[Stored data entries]
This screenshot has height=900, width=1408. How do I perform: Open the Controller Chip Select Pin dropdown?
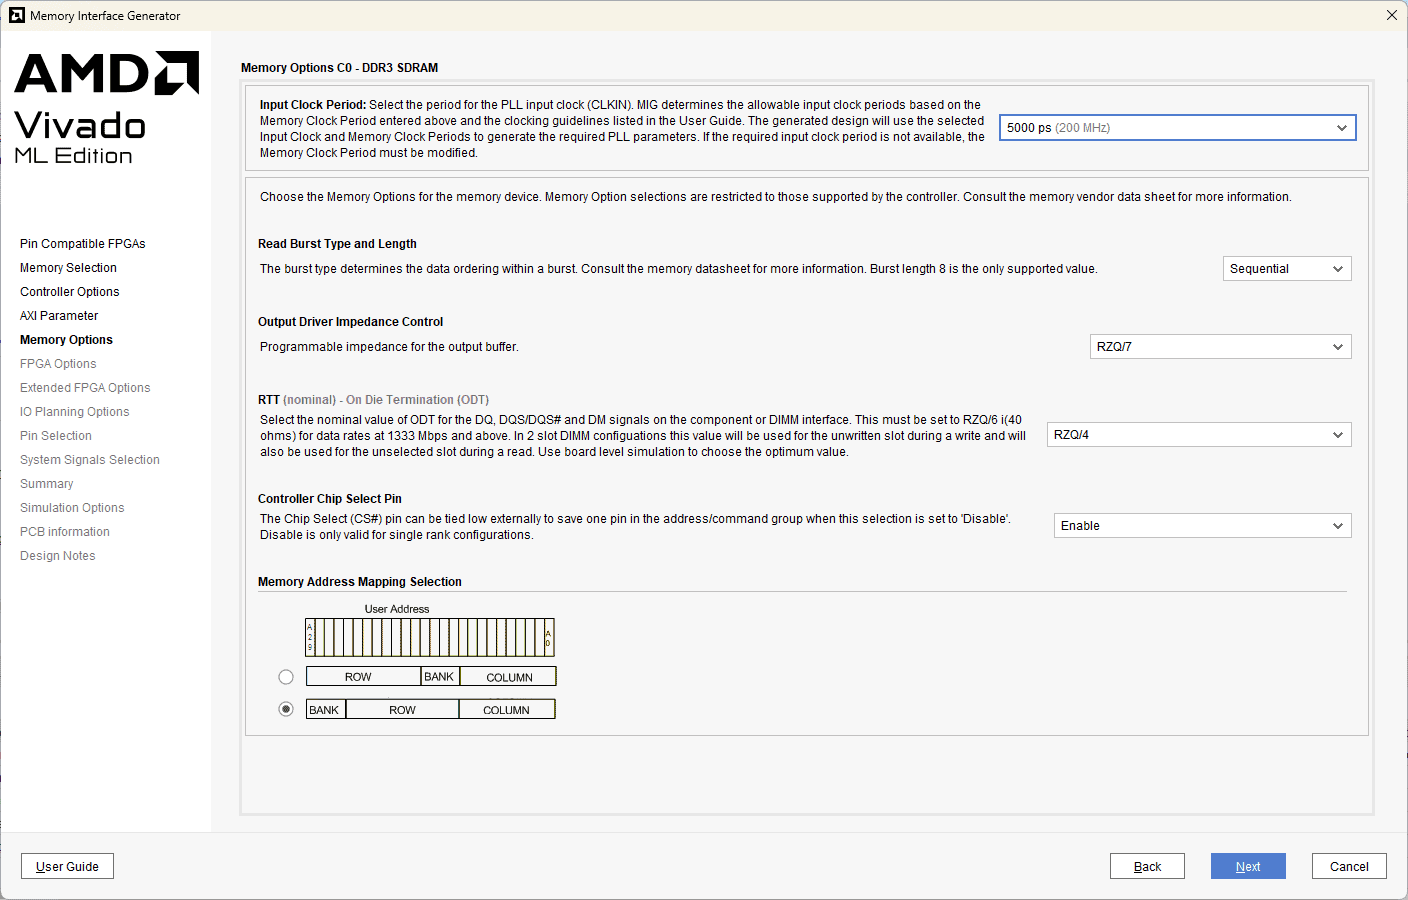tap(1201, 526)
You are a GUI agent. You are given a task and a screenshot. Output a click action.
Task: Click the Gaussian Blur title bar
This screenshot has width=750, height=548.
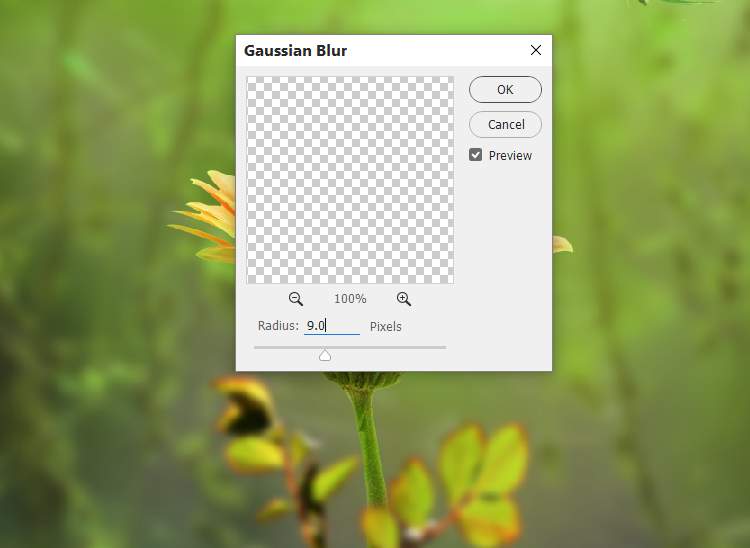383,50

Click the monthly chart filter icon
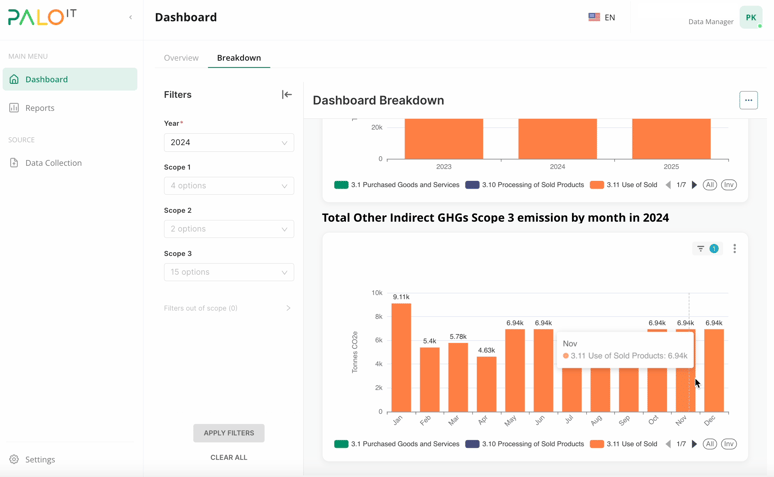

- Task brief
Count how many lines in the rows above contain the string "height". Reply with the number only.

- Answer to this exercise
2